The traditional one from the UK from many years ago would be "Get off and MILK it!" Talk about discouraging.


----------



## williamf777 (Jun 4, 2004)

Left Brake!!!!!!
Left Brake!!!!!!
Left Brake!!!!!!


----------



## ZenNMotion (May 28, 2004)

Magdaddy said:


> lots and lots of orange...jokingly call myself Great Pumpkin Racing. A buddy called me that years ago in a destination race we were doing. I crashed on a loose downhill, really rung my bell, but no damage to either me or the bike. It took a few minutes to get back in rythmn on the bike...meanwhile my buddy rode into the distance. On the final 9 miles of road-about 31 miles dirt/stone/sand, the rest paved, I started to reel him in.
> 
> He saw me coming in my orange glory and said to himself..."there's no way I'm letting the Great Pumpkin catch me" So, Great Pumpkin Racing was born! I even have a great haunted pumpkin jersey that is great for the cross season.
> 
> ...


Forever known as Gourd-o.


----------



## Looper (Sep 21, 2009)

Only 13 Laps to go! :thumbsup:


----------



## Ol' Dirty Biker (Oct 16, 2009)

During my 1st season and second race, Cat4 men and the women's field ran together. Two laps to go and the 1st place woman is forced to pass my slow ass using a less than ideal line. Sideline heckler yells out "Mouthbreather!" and I didn't really understand. Post race I decide to educate myself and upon discovering the intended definition I was very impressed.

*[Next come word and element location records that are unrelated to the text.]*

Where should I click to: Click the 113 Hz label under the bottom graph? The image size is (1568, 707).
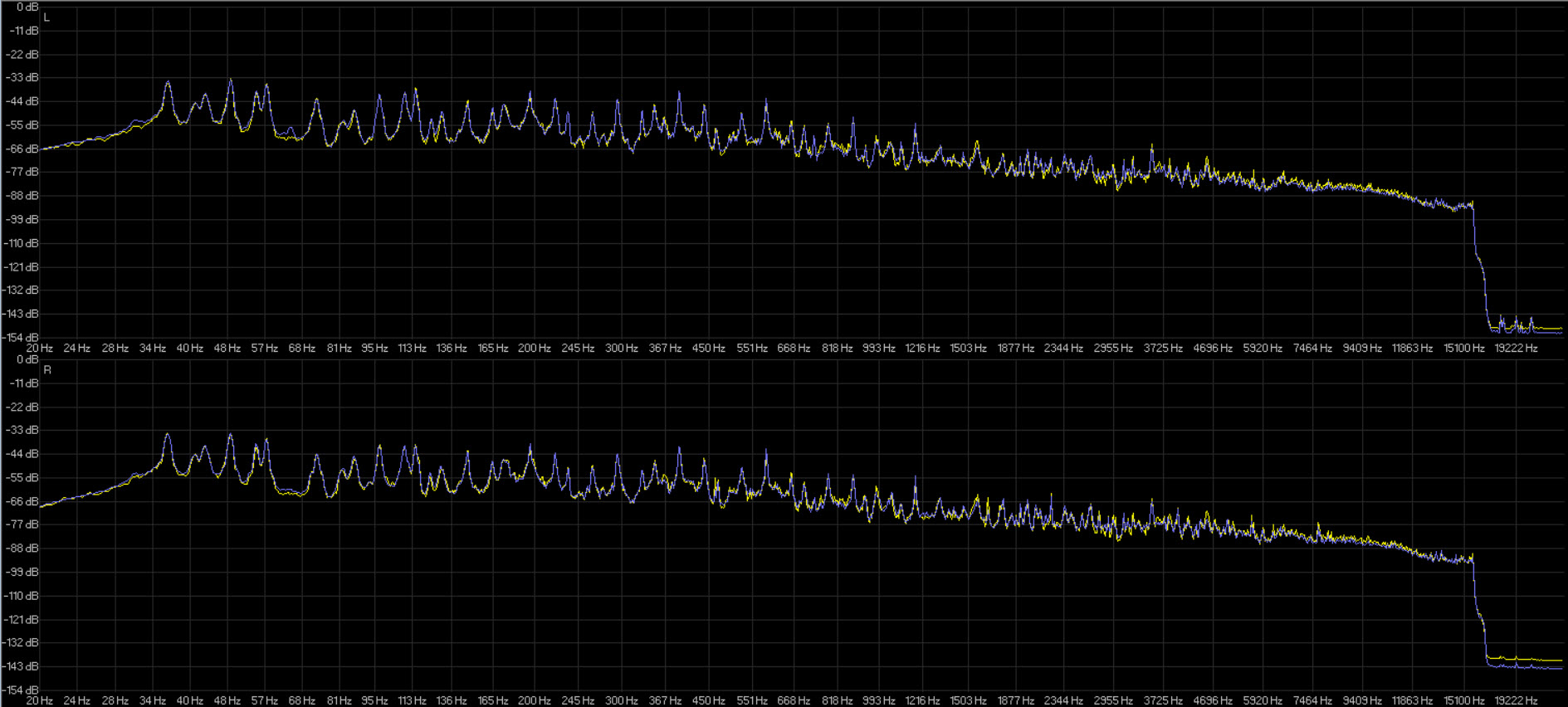pos(412,700)
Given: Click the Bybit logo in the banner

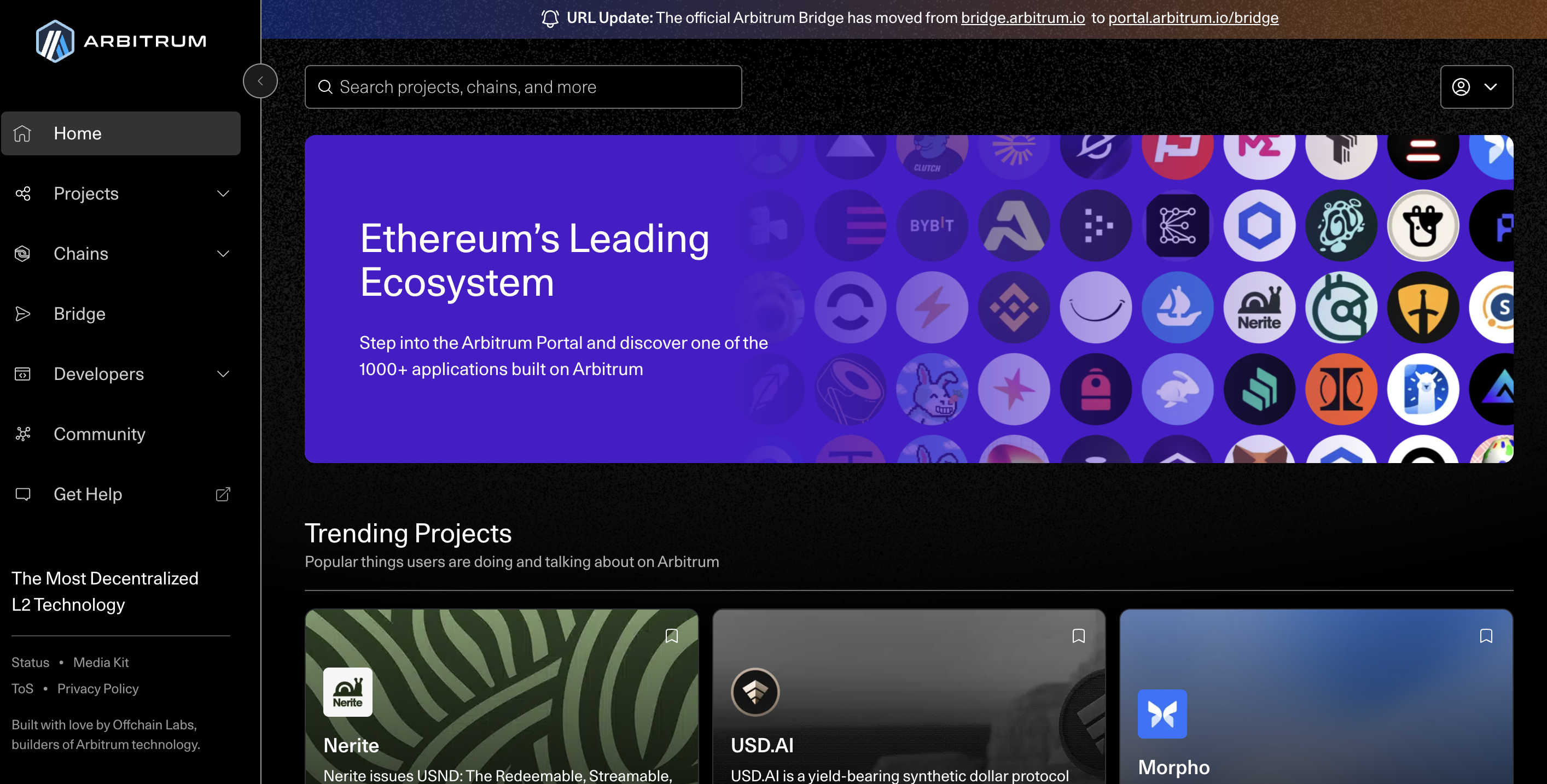Looking at the screenshot, I should (x=932, y=226).

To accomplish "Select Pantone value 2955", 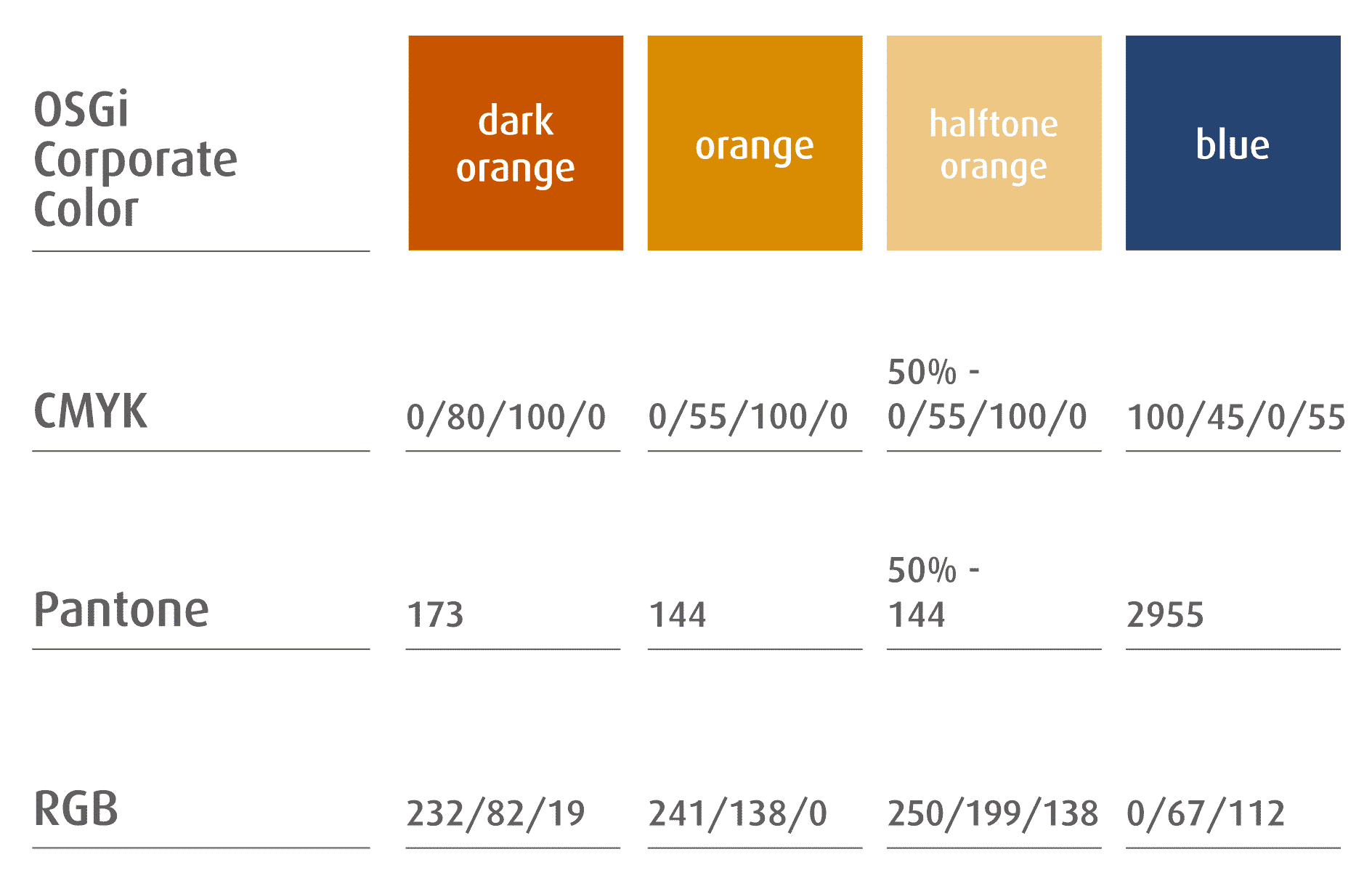I will point(1165,615).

"Mouthbreather: Someone who is ignorant to the social courtesies of public movement. consequently, they stifle the mobility of thinking humans by becoming an obstacle which must be negotiated. they can be identified by their despondent facial expressions and wide-open mouths ."

Too true!


----------



## Kram (Jan 28, 2004)

Your mother was a hamster and you father smelt of Elderberries.


----------



## pmt (Aug 4, 2009)

"I like the way you cross the barriers! You can come over to my house and f--- my sister!"


----------



## Keski (Sep 25, 2004)

"Nice disc brakes!"


----------



## Opus51569 (Jul 21, 2009)

I've never tried heckling a rider, but I would think: "Your tire's low!" might mess with their head a little.


----------



## 1speedbrian (Mar 20, 2007)

Best CX heckle I have ever seen was a big group at a set of barriers yelling, cheering, ringing cowbells and just generally raising hell except when one particular racer came by and everyone was dead silent when he passed then immediately resume cheering as soon as he passed the barriers. It really messed with him he would look back every time wondering what was up. Of course it’s a tight nit local cycling community and everyone is pretty good friends so it was in jest.


----------